Student Voice


February 26, 2024



Play delivers unique character experience

October 18, 2012

Who's Afraid of Virginia Woolf?
Actors (from left to right) Sophie Sieh (Honey), Rob Brecher (Nick), Danny Vopava (George) and Dana Clausen (Martha) are featured in the UW-River Falls University Theatre production of “Who’s Afraid of Virginia Woolf?” playing at 7:30 p.m. on Oct. 18-20 and 24-27 in the Sanford Syse Theatre of the Kleinpell Fine Arts building. (Photo by University Communications)

A 50th anniversary production of Edward Albee’s deconstruction of marriage, “Who’s Afraid of Virginia Woolf?” will be taking place on the UW-River Falls campus in the Sanford Syse Theatre on Oct. 18-20 and Oct. 24-27.

The play, which features four UWRF actors, tells the story of George, a history professor at a New England university, and Martha, his wife, who ask a younger couple, Nick and Honey, to their home for a nightcap and some emotionally damaging games. The UWRF production uses an updated script that Albee revised for the 2005 Broadway Revival of the play. “Who’s Afraid of Virginia Woolf?” will be directed by UWRF Professor James Zimmerman.

In a press release Zimmerman said that “the updated script remains truthful to Albee’s original, while allowing audiences to follow the true inner thoughts and motivations of George and Martha. The evening becomes less a story featuring ‘marriage as blood sport,’ and more an exploration of relationships.”

The actors said they saw this show as a challenge. “There’s an intense amount of subtext that is hinted at,” said Danny Vopava, who plays George. “The opportunities for an actor to tackle them range from the easy, which can be boring. Or they can go for something that’s really exciting and something that is more truthful but is going to be incredibly difficult.”

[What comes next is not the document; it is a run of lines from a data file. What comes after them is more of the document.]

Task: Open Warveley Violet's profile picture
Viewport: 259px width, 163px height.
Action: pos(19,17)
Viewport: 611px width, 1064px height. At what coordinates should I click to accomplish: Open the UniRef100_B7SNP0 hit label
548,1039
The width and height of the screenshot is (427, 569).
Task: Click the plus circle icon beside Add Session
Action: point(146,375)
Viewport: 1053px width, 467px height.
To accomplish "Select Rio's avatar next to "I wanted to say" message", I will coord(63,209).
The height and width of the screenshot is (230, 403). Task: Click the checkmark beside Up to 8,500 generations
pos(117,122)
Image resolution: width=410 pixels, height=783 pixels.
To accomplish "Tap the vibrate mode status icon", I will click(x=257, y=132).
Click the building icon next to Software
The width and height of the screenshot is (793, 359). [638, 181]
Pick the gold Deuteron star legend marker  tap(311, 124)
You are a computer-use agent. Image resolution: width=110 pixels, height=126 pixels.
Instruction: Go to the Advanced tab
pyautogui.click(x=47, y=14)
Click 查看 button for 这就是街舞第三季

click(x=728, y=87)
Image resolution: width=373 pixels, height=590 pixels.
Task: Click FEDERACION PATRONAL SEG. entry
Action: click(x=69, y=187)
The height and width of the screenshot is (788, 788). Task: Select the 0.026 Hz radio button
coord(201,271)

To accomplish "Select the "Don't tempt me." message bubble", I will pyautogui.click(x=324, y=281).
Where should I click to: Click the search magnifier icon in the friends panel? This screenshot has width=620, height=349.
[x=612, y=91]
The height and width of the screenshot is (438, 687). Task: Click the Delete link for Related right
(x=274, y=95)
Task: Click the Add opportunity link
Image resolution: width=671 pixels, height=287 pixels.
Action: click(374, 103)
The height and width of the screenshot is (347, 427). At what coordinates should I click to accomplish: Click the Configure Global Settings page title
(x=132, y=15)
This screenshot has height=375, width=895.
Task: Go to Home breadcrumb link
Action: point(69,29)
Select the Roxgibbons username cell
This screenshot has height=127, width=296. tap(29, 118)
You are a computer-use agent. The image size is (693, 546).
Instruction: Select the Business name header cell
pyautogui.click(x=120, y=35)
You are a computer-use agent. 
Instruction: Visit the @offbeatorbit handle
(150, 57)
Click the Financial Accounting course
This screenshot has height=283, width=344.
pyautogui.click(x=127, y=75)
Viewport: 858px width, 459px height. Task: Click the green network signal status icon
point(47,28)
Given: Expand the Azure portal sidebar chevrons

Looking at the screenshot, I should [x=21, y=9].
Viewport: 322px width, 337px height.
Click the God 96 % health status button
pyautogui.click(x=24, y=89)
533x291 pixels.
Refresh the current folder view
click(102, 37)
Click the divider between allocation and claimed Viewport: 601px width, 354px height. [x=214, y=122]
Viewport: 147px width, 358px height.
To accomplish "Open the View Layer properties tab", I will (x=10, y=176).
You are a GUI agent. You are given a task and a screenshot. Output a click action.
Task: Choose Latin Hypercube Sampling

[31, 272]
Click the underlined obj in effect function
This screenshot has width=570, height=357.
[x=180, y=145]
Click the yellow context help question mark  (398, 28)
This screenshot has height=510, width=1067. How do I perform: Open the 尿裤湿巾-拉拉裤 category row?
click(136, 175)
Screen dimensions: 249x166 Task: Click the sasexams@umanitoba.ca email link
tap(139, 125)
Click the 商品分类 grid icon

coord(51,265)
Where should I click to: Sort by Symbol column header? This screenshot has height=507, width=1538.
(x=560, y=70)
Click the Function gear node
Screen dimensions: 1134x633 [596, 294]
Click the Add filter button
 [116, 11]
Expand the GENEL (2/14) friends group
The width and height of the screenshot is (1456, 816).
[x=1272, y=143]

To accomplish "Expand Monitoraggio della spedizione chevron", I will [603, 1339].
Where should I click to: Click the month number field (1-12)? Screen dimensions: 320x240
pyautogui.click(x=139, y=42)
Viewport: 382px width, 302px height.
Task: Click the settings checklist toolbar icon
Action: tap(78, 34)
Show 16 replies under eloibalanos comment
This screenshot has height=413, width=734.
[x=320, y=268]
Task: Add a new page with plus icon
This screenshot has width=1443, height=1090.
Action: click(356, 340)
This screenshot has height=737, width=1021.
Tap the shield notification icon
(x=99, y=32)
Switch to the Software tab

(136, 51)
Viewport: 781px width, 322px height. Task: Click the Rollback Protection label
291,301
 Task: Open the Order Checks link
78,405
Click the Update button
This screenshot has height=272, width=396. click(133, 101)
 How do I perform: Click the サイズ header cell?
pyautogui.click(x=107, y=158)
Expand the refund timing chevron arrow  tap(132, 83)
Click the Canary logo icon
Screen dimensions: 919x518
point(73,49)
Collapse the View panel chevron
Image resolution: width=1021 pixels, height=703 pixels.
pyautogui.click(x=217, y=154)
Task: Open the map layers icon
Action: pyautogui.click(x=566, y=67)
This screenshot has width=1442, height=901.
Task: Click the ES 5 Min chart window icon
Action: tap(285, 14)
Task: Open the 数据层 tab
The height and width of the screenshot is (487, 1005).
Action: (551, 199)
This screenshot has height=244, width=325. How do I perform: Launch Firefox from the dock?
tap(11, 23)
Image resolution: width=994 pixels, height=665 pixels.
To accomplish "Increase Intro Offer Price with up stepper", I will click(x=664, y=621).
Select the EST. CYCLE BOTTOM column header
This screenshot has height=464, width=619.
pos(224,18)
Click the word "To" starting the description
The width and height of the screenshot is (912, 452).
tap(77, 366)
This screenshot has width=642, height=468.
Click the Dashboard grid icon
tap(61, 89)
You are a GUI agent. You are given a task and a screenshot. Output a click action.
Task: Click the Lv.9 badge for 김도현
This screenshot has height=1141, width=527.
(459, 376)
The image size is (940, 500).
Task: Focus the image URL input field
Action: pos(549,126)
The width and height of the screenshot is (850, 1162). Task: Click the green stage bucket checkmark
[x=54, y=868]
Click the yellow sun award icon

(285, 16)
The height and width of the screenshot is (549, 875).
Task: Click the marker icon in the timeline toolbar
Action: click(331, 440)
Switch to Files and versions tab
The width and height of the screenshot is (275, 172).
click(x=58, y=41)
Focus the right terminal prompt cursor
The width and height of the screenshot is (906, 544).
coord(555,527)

George is past the prime of his life, according to Vopava. “You can play so many levels of self effacement, so many levels of self hatred and so many levels of frustration,” said Vopava.

Dana Clausen, who plays Martha, said that her character is the driving force of the show as she is psychologically “all over the place.” The very first action that takes place on the stage is Clausen’s character “drunk, slamming into the door, not able to open it.” Clausen said that things only get worse from there. “By the end there’s snot flying and tears,” said Clausen.

Vopava said that he and Clausen agree that “our characters that we play in this show are the hardest characters we’ve ever had to play.”

According to the cast, it becomes very clear early on in the proceedings of the night that Martha is rather fond of Nick, played by Rob Brecher. While George seems aware of this fact, Honey remains oblivious for a large part of the show.

“She’s kind of the comedic relieve, I think,” said Sophie Sieh, who plays Honey. Even with Honey’s ability to add some light-weighted moments to an otherwise intense show, Sieh said that “Who’s Afraid of Virginia Woolf?” is the most serious plays she’s ever been a part of. Sieh said that being able to be a part of a smaller cast was a great experience.

Although the show has some intense, emotional moments, there are spots of levity according to Vopava. “It’s a devastating show,” Vopava said. “It is also embarrassingly funny. You’ll laugh and then you’ll feel guilty about laughing.”

Clausen said that preparing for her role in “Who’s Afraid of Virginia Woolf?” has been exhausting. “I’ve been eating like, four meals a day,” Clausen said. “It’s like being an Olympic athlete. Your body is using up so much energy, physically and emotionally, every time you’re in rehearsal or every time you’re in performance. You’re exhausted and hungry.”

Performances will be held in the Sanfard Syse Theatre, which has 80 available seats. In a press release, the director urged those planning to attend to reserve seats in advance through the box office in Kleinpell Fine Arts or by calling 715-425-3114 to make sure that they get a seat. The cast said that black box shows have sold out in the past.

Being in the smaller black box theatre gives the actors an opportunity to get a little more up close and personal with the audience, according to the cast. “You’re going to be five feet away from us,” said Vopava.

“You might get spit on,” said Clausen.

The cast said that even though Virginia Woolf gets name-checked in the title of the play, you don’t need to be a well read academic to enjoy it.

“You know these people,” said Clausen. “You’ve seen their marriage and you know this is probably what they’re like at home.”


Benjamin Lamers on 18 Oct 2012: The stories are proofread. However, yes we did mess up on the last name. Obviously, it won't be corrected in the print version, but it has been corrected in the online version. We apologize for dropping the ball on this.

Shelley VOPAVA on 18 Oct 2012: Did anyone proofread this so they got the name correct? If the actors are going to get press, good or bad, at least let their names be correct!